There is little doubt that the current generation of students have distinctive attributes and challenges. But so did mine, and so did the one before mine. Many generational distinctions also happen to be positive, but one does need read much about that. Like so many things in life at present, one is more likely to read spin or distortions of data.

So where and how does the mental illness distortion originate? This is probably something that is over-determined, but one way this starts is via survey data. Two oft-reported data points come to mind. ACHA's "40% of college students report having been so depressed that it is hard for them to function", and AUCCCD's "85% of counseling center directors believe student's issues are more severe". Both are misleading. What is not reported in the first example is the meaning behind "depressed" and "function". Do 40% of students not get out of bed? Not sleep? Not eat? Not go to class? Higher education would collapse overnight if this were true. Regarding the AUCCCD survey item, I can testify as one who completes and submits it every year. The response options we are provided on the severity item include "increased", "decreased", and "unsure". "Remained the same" is not provided as an option. This would be my choice if it was. I believe this forced-choice results in a distortion, in this case an inflation concerning severity.

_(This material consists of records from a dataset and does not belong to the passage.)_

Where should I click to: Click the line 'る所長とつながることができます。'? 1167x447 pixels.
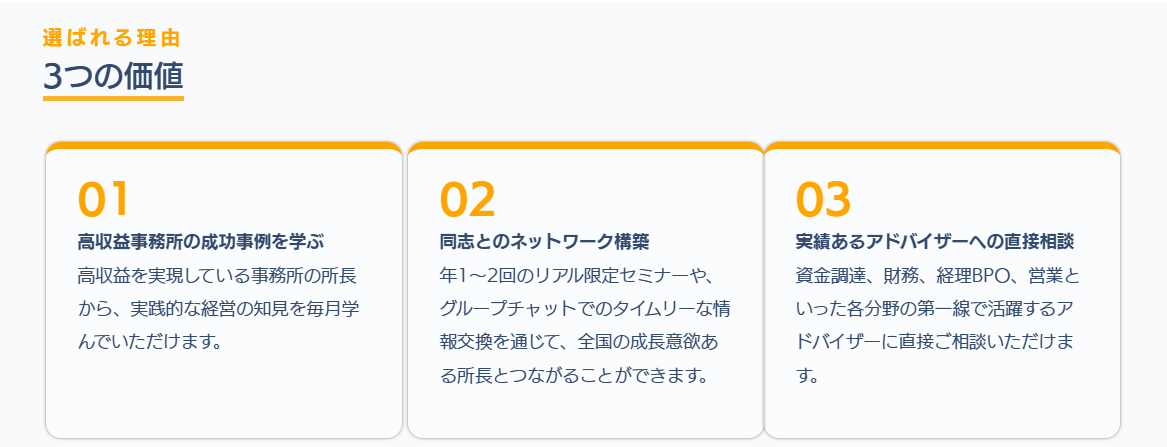tap(573, 376)
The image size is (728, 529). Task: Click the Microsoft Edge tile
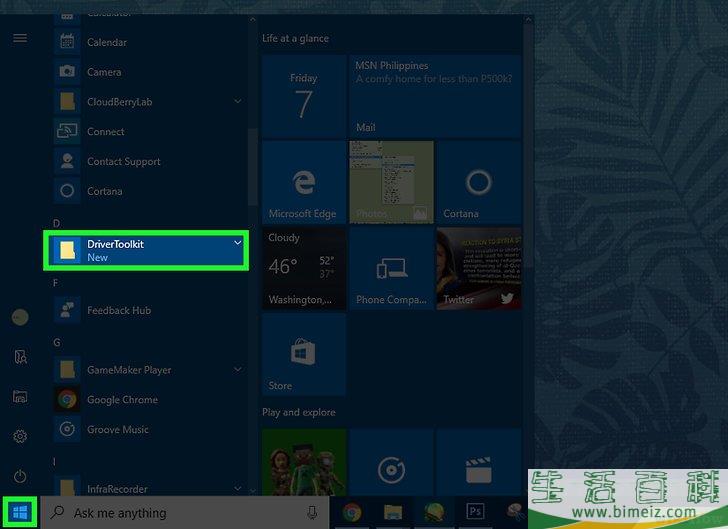tap(302, 182)
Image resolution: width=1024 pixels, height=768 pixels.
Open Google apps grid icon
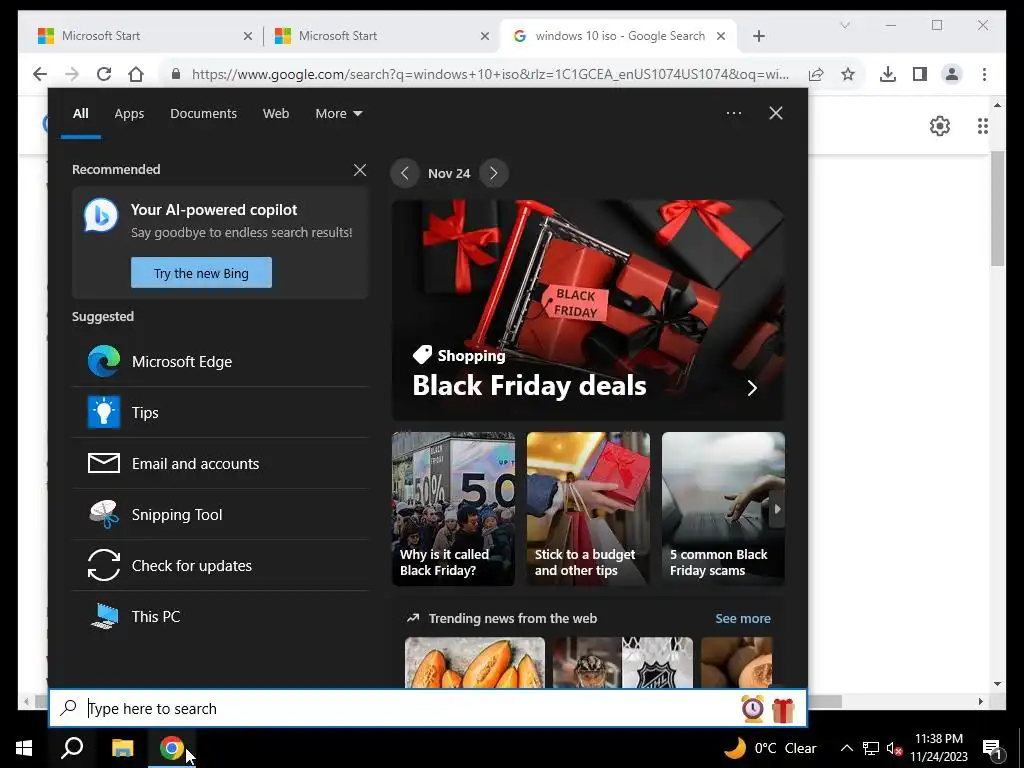coord(982,125)
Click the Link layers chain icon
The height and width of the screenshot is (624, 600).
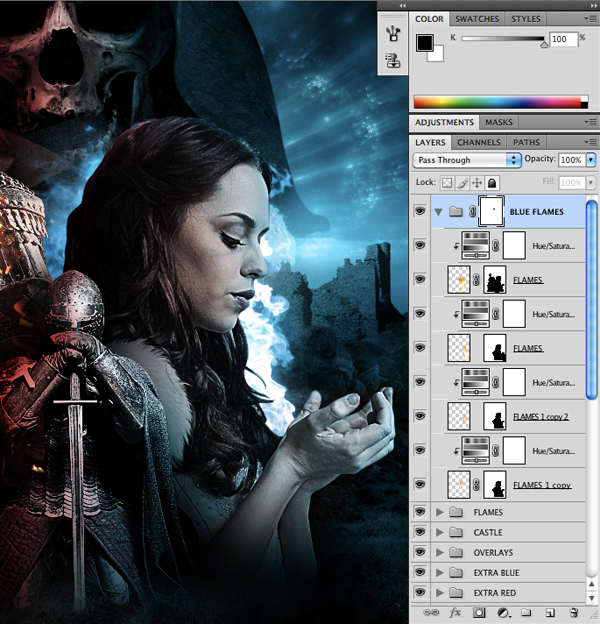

The data does say something, however it is not possible to say exactly what. One hypothesis is that both data points reflect a subjective sense of discomfort, and are mirror images of each other. Students are in fact uncomfortable and they readily admit to high levels of distress. Some of this is due to the stress and strain of growth and development. Some is due to changes in parenting patterns (about which I wrote previously). Some is due to global issues in politics, conflict, and economics. Many students have little faith that the degree they are working hard to earn will translate to a secure livelihood. In short, they are supposed to feel uncomfortable. I would too if I was them.

As for college counseling center directors, our discomfort is about meeting the needs of these students who are knocking on our doors with rising frequency. This is occurring in the context of a nationwide and chronic problem with under-funding and inadequate resources in many centers. Our subjective emotional state often involves something like panic and fatigue as we attempt to address the needs of the masses coming to us. We are supposed to feel uncomfortable too.

It's all about context. And context is missing from key surveys and thus the national discussion.